─── Recorded information ───

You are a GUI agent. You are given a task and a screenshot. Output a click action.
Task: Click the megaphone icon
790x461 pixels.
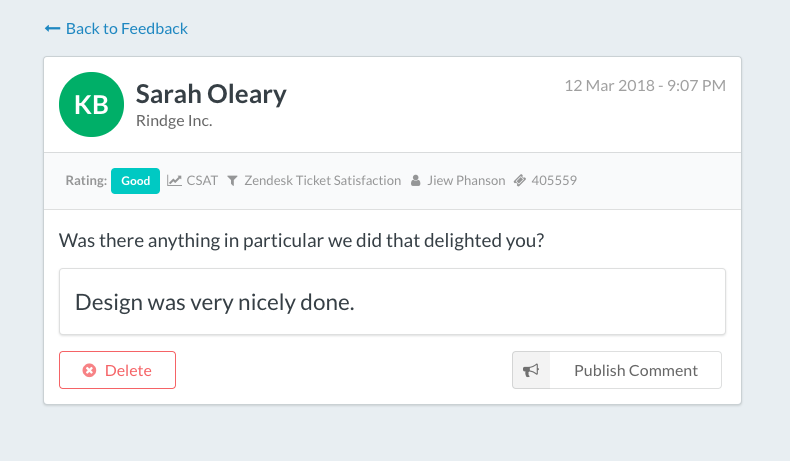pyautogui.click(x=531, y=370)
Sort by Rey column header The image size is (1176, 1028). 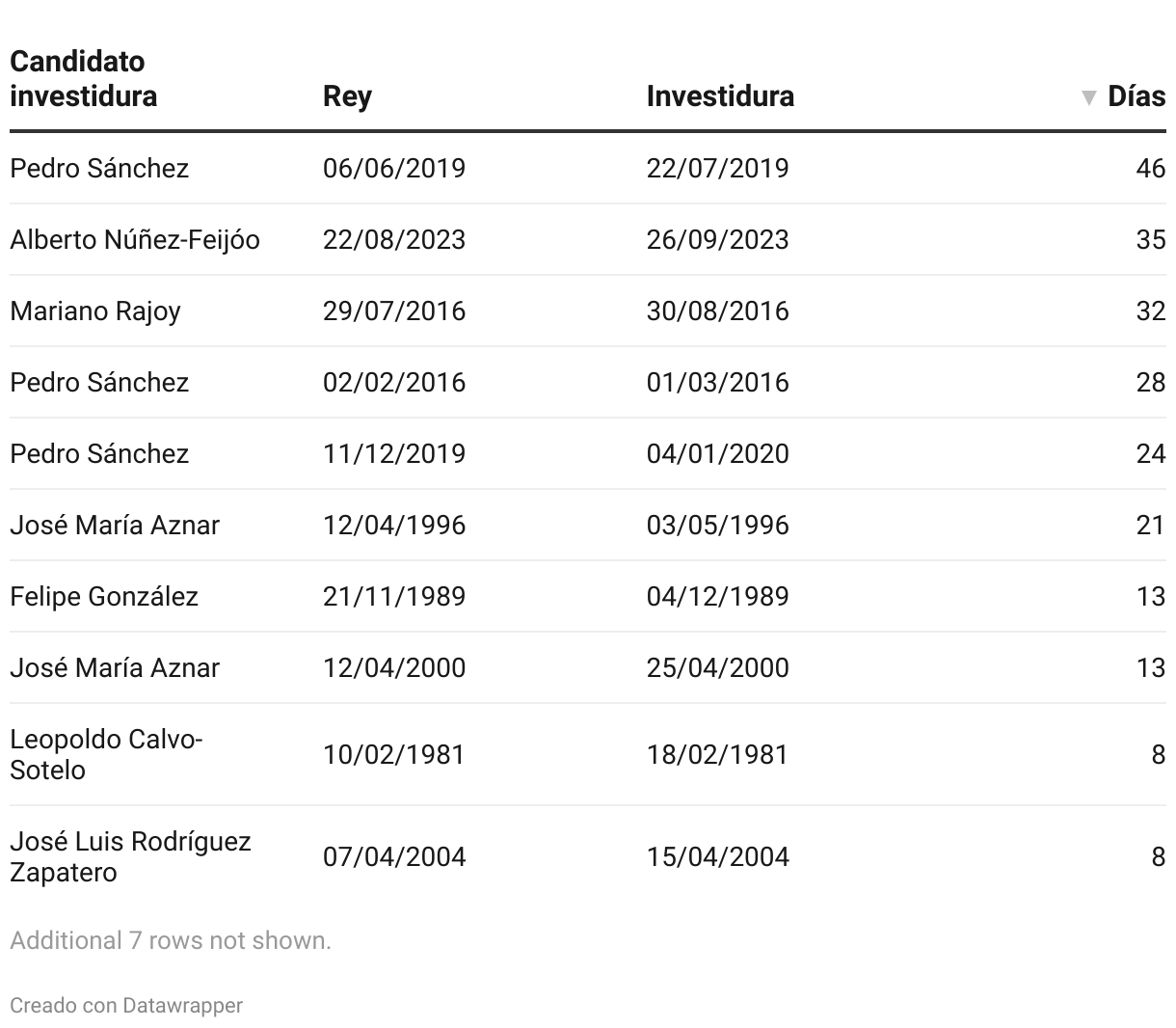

───

> **Work to be completed**: Reproduce every row above verbatim, leaving out the pictures.

> **Output of the exercise**:
You are a GUI agent. You are given a task and a screenshot. Output a click action.
Task: Click the megaphone icon
790x461 pixels.
pyautogui.click(x=531, y=370)
Sort by Rey column header The image size is (1176, 1028). 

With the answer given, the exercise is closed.